A new Louvre is set to open—in the desert of Abu Dhabi?
Almost a decade ago, the Louvre in Paris announced a massive collaboration between the French government and oil-rich Abu Dhabi to create “the first universal museum in the Arab world.” The agreement states that, for three decades, the Louvre, the Musée d’Orsay and the Palace of Versailles will loan hundreds of pieces of priceless art to the United Arab Emirates for display at a new, French-designed space on Saadiyat Island, a developing tourist entertainment hotspot 500 m off the Abu Dhabi coast. Either fittingly or offensively, depending on your perspective, the museum is named the Louvre Abu Dhabi.
The project has not gone smoothly. Almost immediately, nearly 5,000 museum curators, art historians and archeologists signed a protest letter complaining of everything from poor worker conditions to selling out. “Our museums are not for sale,” declared the online petition, although implying otherwise was the $567 million paid by Abu Dhabi for the use of the Louvre name on Saadiyat Island. Named for the Arabic word for happiness, Saadiyat is a 27-sq.-km playground that includes luxury hotels, golf courses, the New York University Abu Dhabi campus and the Guggenheim Abu Dhabi—which will be 12 times as large as its Manhattan original. Like Saadiyat’s Louvre, the proposed Guggenheim faced a backlash; protesters with the Gulf Labor Artist Coalition (in tandem with Occupy Wall Street) launched a parody website full of scathing critique. The “Plan Your Visit” section, for example, was swapped with “Rethink Your Visit.”
Grassroots protests, however, hardly compared to the much larger financial hurdles that lay ahead.
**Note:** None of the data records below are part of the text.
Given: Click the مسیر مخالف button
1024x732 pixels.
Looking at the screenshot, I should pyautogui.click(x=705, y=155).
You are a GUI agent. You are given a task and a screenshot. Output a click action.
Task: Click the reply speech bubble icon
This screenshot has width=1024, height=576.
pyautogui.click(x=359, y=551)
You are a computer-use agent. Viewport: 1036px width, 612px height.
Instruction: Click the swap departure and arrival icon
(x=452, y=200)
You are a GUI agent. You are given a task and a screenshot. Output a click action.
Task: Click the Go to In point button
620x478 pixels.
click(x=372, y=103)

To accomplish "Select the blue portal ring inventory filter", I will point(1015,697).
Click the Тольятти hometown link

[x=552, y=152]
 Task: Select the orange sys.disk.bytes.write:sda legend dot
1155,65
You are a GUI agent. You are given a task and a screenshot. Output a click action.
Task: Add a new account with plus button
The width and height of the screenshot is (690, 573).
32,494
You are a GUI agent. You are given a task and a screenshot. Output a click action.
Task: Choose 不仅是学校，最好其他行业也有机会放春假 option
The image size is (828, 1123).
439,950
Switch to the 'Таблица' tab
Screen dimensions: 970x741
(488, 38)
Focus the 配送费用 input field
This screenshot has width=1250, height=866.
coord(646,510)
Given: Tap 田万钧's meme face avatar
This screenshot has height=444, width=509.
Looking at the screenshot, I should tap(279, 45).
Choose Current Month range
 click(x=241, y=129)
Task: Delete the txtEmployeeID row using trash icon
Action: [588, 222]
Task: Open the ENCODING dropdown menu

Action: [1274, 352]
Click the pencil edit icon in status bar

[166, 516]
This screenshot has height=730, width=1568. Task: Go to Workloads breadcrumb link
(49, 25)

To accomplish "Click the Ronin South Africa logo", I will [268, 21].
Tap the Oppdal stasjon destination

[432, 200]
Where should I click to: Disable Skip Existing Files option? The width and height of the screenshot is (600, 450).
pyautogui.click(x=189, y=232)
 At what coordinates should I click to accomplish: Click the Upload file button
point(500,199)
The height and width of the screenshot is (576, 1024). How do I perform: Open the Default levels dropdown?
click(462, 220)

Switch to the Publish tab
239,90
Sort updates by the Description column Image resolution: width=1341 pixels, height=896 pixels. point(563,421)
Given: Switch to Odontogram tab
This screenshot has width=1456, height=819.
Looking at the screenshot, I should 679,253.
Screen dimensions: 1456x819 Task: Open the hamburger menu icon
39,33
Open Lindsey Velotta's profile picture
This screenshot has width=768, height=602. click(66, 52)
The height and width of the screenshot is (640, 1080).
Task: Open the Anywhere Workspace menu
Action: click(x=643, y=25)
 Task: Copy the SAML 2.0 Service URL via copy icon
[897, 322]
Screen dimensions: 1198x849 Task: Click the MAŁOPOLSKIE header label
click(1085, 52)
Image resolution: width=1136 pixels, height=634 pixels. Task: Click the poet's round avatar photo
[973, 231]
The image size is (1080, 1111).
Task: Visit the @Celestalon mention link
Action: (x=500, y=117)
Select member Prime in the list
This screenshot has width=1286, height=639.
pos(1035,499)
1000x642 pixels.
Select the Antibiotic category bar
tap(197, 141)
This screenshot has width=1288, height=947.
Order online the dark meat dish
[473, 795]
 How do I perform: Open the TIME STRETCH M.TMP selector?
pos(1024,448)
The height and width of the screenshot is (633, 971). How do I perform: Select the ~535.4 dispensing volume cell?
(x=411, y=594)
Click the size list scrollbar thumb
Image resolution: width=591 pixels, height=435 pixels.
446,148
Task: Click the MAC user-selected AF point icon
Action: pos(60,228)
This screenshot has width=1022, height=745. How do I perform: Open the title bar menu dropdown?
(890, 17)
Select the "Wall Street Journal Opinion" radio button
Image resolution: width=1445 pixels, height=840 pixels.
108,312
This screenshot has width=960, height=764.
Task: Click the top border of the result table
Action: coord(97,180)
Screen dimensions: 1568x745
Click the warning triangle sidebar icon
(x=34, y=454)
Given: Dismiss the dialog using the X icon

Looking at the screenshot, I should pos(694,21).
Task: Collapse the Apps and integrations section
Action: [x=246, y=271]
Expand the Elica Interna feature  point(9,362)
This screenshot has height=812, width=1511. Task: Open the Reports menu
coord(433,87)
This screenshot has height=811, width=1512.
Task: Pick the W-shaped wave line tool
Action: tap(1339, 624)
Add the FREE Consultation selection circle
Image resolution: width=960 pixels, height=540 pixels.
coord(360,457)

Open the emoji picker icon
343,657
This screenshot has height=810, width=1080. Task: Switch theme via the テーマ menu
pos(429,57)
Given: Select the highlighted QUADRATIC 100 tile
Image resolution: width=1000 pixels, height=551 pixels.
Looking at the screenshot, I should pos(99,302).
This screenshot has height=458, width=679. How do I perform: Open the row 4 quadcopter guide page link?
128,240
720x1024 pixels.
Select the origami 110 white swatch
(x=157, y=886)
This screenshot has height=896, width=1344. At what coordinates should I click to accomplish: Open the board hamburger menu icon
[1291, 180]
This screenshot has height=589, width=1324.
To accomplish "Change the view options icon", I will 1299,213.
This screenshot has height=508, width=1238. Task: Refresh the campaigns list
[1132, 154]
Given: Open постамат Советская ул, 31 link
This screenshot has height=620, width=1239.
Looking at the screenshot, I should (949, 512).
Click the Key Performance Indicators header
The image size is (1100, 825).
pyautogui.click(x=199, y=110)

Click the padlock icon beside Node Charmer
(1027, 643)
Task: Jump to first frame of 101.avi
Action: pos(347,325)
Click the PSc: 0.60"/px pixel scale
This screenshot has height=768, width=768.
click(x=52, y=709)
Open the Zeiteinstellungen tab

Originally scheduled to open by 2012, construction of the Louvre Abu Dhabi slowed and then completely stopped during the global economic crisis. Moreover, the much-hyped design—a futuristic white roof reminiscent of a flying saucer and designed by French architect Jean Nouvel—proved much more difficult than the relaxing desert stroll that inspired it. The roof, called the “Rain of Light,” features 7,800 pieces of stainless steel and aluminum in eight interlocking layers to provide shade from the blazing sun and allow a breeze off the Persian Gulf. “This museum is really a museum that belongs to the place,” head architect Hala Wardé told CNN, “to its history, geography, culture and climate.”
Who exactly the Louvre Abu Dhabi is catering to has been a topic of much discussion and debate. Rumours circulated that exhibitions with religious iconography or nudity could be rejected or, if they were displayed, could court controversy rather than admiration in the conservative Islamic United Arab Emirates. To address this next problem, program manager Hissa Al Dhaheri began the Talking Art exhibitions—as “a way to get the public involved, interested, keep them up to date,” she told the New York Times—by presenting the first 19 acquisitions. Among them, an abstract composition by Piet Mondrian, Madonna and Child by Bellini, three works by Édouard Manet, a Buddhist sculpture from China and a 14th-century Mamluk holy Quran. Then French president Nicolas Sarkozy and Abu Dhabi Crown Prince Mohammed bin Zayed Al Nahyan attended the flashy event.
Three hundred more pieces were secured in October 2014 and announced with the museum’s new expected launch the following year. But 2015 instead brought an 82-page report from Human Rights Watch (the third of its kind, following a five-day worker strike in 2013). So though the dome was finally done, the launch date moved again to late 2016. Last September, French national Manuel Rabaté was named the new museum director and with him came some good news: the Louvre Abu Dhabi “will welcome visitors in 2017.” Just 10 years and $650 million later—assuming all goes well until then—visitors to Saadiyat Island will finally learn if the Louvre Abu Dhabi was worth the wait.